The Best Thing I’ve Learned About Budgeting for Costco
The last year of lockdowns (and beyond-the-norm grocery shopping that’s come with them) has taught me a few things about my shopping habits and my family’s food preferences. After discovering the supreme value of a second refrigerator and my kids’ deep abiding love of ramen, I’ve also come to terms with my love-hate relationship with Costco.
Once an “event” to distract the kids on a rainy day, it’s now become a necessary, grin-and-bear-it activity. Gone is my fascination with samples: I want to get in and out! Costco does have some of the best prices on things I normally use, but it’s that big bill at once that frustrates me. Talk about blowing the grocery budget in one go!

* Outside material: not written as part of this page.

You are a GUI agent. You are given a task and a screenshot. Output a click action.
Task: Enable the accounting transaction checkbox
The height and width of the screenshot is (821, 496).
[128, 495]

While it’s certainly gratifying to be able to do a big stock-up, Costco can’t meet all my family’s grocery needs. I still need to shop elsewhere. If I spend half the month’s grocery money in one stop, that leaves me scrambling the rest of the month to get what I need or want. Here are two tips that have helped reconcile this a bit for me, though, and maybe they will be helpful for you too!

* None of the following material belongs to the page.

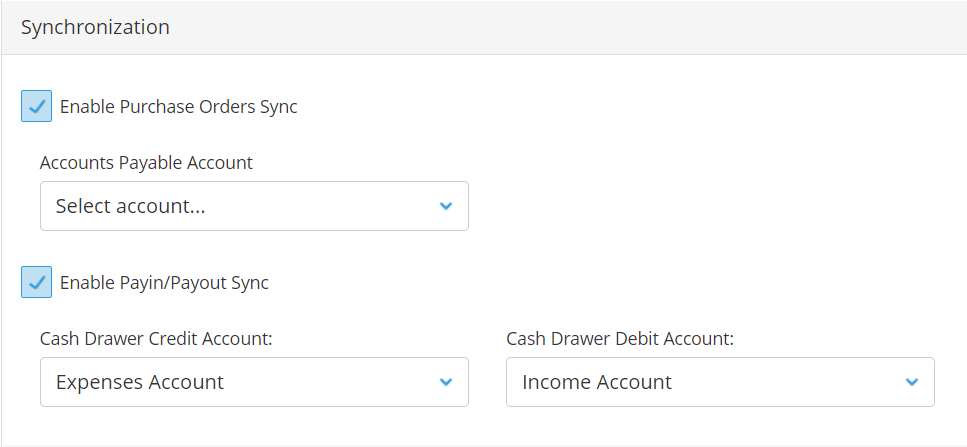Expand the Cash Drawer Debit Account dropdown
This screenshot has width=967, height=447.
(x=720, y=382)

Space out your Costco visits.
I’ve found that shopping at Costco once every few months has been sufficient — not only in dealing with crowds and shortages, but also with the realization that most things we buy do take a few months to use up. Staying out of the store and shopping my kitchen is a great boon for my grocery budget, but I took it a step further by creating a Costco “sinking fund.” (More on this below.)
Create a sinking fund.
In personal finance, a sinking fund is an allotment of funds set aside for infrequent but expected expenses. For instance, I have a sinking fund for birthdays and insurance premiums so that our general budget doesn’t have a major freak-out when those expenses come around. The money is there waiting, and the same goes for my grocery budget.
The best thing I’ve learned about budgeting and shopping at Costco is to spread the expense over several month’s accounting. Instead of letting that one long, flapping receipt with the smiley face decimate my grocery budget, I divide the cost and subtract it not from one month’s grocery allowance, but from two or three instead.
It makes perfect sense since those groceries are used over several months, and it gives me the freedom to shop at other stores when I need to. Costco doesn’t carry the ramen my kids like, anyway.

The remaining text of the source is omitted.